In late December, Keston News Service conducted a reregistration survey of several regional offices of the Ministry of Justice. Results varied from region to region, although it appeared that few religious associations—which included Orthodox, Muslim, Jewish, Buddhist, and Protestant groups—seriously seeking reregistration were refused. Some willingly accepted status as a religious group instead of reregistering, according to the Keston report.

Aside from the reregistration controversy, religious diversity continues to expand in Russia. Official statistics show about 60 religious confessions currently working in Russia. After the fall of the nation's communist government ten years ago, there were 40.

But problems still occur. Russia's human rights ombudsman, Oleg Mirnov, says his office receives more than 2,000 complaints a month about alleged violations of individual human rights, including freedom of religion. Mirnov urged heads of religious organizations to form an advocacy office for religious rights and freedoms. He also urged the state to guarantee the equality of all religions before the law.

On the whole, many see improvements in religious freedom. Peter Konavalchik, president of the Union of Evangelical Christians/Baptist, said that Russia has never before in its history enjoyed "such a favorable period for the existence of religious organs," according to Blagovest news service. He said that despite shortcomings in the law, Protestants have an opportunity to spread their views openly and participate in society.

Related Elsewhere

Stetson University's history department has a fantastic Russia Religion News site that not only compiles, but translates news articles related to religion in Russia.

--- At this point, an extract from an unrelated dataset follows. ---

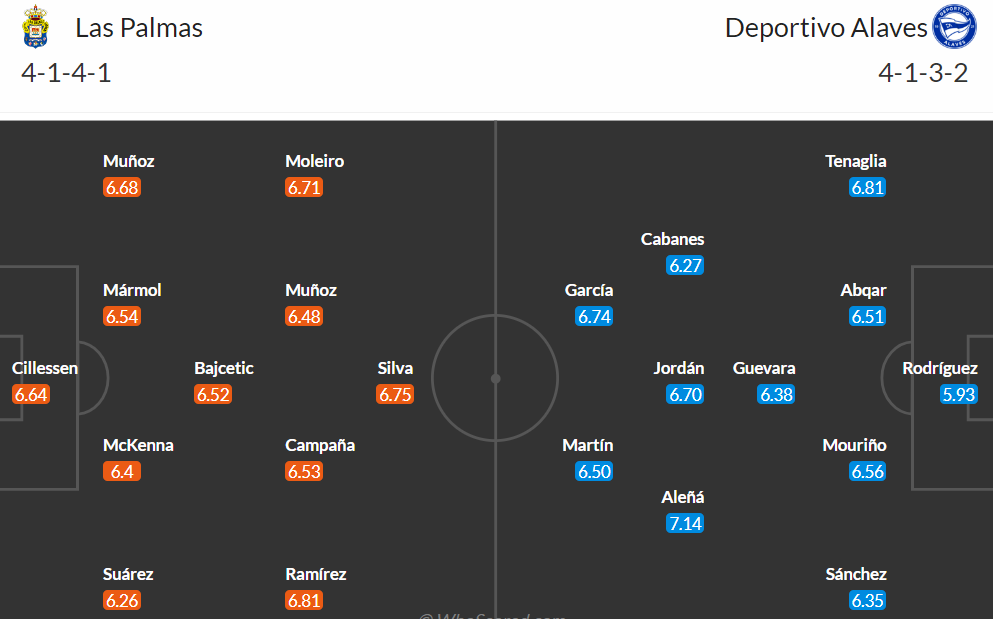Open the Deportivo Alaves team name link
Screen dimensions: 993x619
[x=826, y=28]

Earlier Christianity Today articles on Russia's reregistration deadline and other religious freedom issues include:

Pastor Charged with Speaking for Unregistered Organization | Case dismissed on technicality for pastor from Minsk, but courts are still deciding the fate of the Association for Religious Freedom in Belarus. (Jan 22, 2001)
Salvation Army Closed in Moscow | Moscow court decision turns city into a 'legal never-never land' for Christian charity. (Jan. 11, 2001)
Will Putin Protect Religious Liberty? | Freedoms may be in danger in the new Russia. (July 26, 2000)
A Precarious Step Forward | Loosened rules in Russia may mean better times for religious freedom. (Feb. 3, 2000)
Russia's minority churches welcome liberal ruling on religion law | 1997 ruling against 'sects' upheld, but religious groups claim victory. (Dec. 30, 1999)
Jehovah's Witness Verdict Stalled (April 26, 1999)
Stepping Back from Freedom | The new law restricting religion is part of Russia's struggle to redefine itself. (Nov. 17, 1997)
New Religion Law Fraught with Potential for Abuses (Nov. 17, 1997)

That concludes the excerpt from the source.